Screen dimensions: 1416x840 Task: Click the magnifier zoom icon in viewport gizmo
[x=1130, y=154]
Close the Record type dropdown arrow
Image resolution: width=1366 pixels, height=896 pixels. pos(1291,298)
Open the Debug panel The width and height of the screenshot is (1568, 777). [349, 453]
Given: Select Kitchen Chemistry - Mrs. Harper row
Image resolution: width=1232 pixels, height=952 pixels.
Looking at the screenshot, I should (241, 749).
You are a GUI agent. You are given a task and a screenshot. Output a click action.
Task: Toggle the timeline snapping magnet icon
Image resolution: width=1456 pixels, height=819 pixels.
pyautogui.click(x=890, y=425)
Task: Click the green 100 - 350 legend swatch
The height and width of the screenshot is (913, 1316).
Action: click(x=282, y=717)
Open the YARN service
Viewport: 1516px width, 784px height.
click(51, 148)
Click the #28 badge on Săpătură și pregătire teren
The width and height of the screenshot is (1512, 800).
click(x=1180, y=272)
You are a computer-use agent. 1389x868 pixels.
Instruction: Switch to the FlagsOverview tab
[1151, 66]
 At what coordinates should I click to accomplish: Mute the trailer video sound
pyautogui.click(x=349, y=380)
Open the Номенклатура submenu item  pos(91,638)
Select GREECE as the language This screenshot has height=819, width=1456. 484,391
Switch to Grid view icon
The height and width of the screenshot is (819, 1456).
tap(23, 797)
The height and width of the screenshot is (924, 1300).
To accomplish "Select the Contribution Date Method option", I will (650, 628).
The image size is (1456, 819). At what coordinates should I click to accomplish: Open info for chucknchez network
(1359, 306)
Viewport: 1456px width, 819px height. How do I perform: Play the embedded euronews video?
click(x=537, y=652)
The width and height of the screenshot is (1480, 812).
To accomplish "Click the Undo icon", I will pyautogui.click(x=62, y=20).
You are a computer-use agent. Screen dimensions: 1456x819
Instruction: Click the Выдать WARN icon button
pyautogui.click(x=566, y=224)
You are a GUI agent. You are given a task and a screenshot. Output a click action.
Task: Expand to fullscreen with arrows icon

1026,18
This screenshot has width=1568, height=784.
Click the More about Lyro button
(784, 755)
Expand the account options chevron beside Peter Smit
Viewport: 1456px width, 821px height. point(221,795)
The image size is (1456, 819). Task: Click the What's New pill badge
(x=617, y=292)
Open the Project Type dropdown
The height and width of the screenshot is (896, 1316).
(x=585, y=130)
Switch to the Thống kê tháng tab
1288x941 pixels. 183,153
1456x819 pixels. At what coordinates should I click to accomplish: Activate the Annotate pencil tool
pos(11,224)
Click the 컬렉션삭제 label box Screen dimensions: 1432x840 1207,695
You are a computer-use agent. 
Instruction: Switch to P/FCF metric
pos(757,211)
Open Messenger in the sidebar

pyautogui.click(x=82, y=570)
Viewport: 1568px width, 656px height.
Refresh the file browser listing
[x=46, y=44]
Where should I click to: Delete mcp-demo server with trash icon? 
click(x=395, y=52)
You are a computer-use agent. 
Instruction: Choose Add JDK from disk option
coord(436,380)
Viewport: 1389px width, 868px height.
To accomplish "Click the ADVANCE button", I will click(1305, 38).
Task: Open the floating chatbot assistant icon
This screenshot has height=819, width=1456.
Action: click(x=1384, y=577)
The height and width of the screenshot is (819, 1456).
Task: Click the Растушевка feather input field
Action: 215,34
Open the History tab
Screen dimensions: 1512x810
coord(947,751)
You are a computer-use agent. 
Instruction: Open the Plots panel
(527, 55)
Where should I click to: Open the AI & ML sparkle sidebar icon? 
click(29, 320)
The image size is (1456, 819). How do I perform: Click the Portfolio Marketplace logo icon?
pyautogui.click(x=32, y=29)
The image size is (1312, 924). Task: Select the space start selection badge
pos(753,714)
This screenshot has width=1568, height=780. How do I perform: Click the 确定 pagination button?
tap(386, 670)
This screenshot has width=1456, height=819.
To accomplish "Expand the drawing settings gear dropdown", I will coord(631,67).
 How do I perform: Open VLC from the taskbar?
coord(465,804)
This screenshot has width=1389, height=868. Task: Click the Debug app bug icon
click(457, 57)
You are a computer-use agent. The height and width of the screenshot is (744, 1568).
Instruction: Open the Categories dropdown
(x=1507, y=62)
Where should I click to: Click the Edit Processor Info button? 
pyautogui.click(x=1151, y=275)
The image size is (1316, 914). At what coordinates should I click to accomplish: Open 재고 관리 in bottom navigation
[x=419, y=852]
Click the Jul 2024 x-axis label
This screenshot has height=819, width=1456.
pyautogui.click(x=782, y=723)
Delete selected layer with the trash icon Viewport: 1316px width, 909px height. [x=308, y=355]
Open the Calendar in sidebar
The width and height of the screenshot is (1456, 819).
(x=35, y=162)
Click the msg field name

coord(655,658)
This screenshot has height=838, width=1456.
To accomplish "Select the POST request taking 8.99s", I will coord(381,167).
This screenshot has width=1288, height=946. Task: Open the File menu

===

** Instructions to follow **
Whenever a line in the entries holds the word "will", copy that line.

** Your response **
To accomplish "Select the Contribution Date Method option", I will (650, 628).
To accomplish "Click the Undo icon", I will pyautogui.click(x=62, y=20).
To accomplish "Click the ADVANCE button", I will click(1305, 38).
To accomplish "Expand the drawing settings gear dropdown", I will coord(631,67).
To accomplish "Select the POST request taking 8.99s", I will coord(381,167).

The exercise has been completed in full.